Ray Butterworth rbutterworth at watmath.UUCP
Sat Aug 2 04:10:26 AEST 1986

> In article <5826 at think.COM>, sam at think.COM (Sam Kendall) writes:
> >     void PutC(Stream, char);
> > But for efficiency you want to write PutC as a macro.  So you define it
> > like this:
> > extern void _WriteBuf(Stream);
> > #define PutC(s, c)  (--(s)->count >= 0 ? (void) (*(s)->bufp++ = (c)) \
> >                                        : _WriteBuf(s, c))
> I won't argue with the desirability of being able to do this, but
> I believe your example is poorly chosen.

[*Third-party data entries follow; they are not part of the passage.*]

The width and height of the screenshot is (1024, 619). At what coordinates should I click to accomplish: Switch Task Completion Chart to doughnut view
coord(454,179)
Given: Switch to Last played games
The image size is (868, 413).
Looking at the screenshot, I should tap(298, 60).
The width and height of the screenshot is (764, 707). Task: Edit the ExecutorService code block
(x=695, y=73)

I/O functions can always fail
> and some indication of this ought to be returned to the user where
> possible, even though few bother to check usage like this.

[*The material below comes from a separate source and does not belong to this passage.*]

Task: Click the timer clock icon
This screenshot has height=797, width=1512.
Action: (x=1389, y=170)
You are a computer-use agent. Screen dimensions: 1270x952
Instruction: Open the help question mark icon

> -- Jon Leech (...seismo!amdahl!jon)

But you don't know what _WriteBuf() does (neither do I).  But we
are working on a stdio-like library at waterloo which looks very
similar to this.  Checking the value returned by putchar() every
single time can be quite a waste, especially when you consider
that the only time a bad value can be returned is when the buffer
is flushed, and that only happens every 8000 characters or so
using full buffering on stdout.  It is also a pain to have to
write the code to do this check and to write whatever code is
required to handle the problem (usually print a message and exit),
especially if putchar is used in many different places in the code.
That is why "few bother to check usage like this".

The solution we use is to have the _WriteBuf function, instead of
returning an indication of error, either print the message and
exit itself, or "raise an event" that can be trapped in the user's
code (signals or longjumps).  That way users never need to check
the return status since the io function can never fail (or if it
does it doesn't return).  It makes writing correct code much simpler,
and makes previously incorrect code correct.  It also gets rid of
those thousands of useless status checks while adding no extra
overhead.  Of course this method isn't necessarily the best to use
in all cases, only in almost all cases.